## [YOUR TASK]
Count the lines in the material below that contain the string "point", treating uppercase and lowercase as different, and reply with the number only.

## [INFORMATION SHOWN]
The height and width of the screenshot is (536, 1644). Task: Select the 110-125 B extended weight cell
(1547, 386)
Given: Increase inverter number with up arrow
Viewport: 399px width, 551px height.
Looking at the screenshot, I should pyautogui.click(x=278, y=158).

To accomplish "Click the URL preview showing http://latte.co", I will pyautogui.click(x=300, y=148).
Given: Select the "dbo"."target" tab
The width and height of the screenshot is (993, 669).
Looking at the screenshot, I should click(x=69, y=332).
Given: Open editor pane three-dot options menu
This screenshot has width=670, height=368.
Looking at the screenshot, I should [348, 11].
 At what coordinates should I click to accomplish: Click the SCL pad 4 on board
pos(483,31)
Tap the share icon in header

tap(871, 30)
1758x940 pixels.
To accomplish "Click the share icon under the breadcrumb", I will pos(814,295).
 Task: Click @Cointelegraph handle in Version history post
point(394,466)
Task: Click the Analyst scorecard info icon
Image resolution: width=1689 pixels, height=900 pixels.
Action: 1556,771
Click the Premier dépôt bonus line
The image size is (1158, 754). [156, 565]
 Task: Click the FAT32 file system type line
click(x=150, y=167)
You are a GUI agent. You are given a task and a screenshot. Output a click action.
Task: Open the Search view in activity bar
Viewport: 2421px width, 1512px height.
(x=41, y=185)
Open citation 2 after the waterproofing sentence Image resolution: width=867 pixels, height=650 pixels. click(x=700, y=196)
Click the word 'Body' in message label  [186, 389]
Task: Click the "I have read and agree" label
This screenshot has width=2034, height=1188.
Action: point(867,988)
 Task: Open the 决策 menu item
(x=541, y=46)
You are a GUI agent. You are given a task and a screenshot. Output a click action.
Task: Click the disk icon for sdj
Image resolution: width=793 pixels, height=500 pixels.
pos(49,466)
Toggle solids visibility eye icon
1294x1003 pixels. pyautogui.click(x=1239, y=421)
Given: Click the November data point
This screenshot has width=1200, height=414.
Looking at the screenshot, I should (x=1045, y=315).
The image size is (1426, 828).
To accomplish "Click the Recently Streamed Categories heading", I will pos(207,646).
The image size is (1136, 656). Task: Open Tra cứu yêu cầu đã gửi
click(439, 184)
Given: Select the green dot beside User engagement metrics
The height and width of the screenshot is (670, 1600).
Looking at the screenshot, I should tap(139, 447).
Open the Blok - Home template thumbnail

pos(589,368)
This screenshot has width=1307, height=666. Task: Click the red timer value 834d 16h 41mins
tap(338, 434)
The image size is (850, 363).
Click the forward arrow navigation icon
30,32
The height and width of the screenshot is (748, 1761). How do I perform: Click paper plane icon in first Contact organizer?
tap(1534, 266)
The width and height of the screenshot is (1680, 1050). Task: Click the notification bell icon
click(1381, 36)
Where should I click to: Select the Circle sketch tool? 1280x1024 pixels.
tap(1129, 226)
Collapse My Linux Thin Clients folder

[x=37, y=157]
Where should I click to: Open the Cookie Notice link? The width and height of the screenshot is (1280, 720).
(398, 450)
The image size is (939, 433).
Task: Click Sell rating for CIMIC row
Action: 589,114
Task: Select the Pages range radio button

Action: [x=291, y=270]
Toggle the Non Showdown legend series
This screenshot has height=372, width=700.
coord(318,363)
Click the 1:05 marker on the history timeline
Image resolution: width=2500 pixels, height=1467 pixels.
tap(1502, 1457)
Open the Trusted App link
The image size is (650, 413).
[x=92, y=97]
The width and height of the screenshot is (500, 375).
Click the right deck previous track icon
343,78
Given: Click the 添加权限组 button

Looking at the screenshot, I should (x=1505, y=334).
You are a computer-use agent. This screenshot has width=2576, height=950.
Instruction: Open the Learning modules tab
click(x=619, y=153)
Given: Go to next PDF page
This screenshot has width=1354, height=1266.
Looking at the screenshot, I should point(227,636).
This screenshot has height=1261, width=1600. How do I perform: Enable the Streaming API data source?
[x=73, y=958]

## [WRITTEN RESPONSE]
4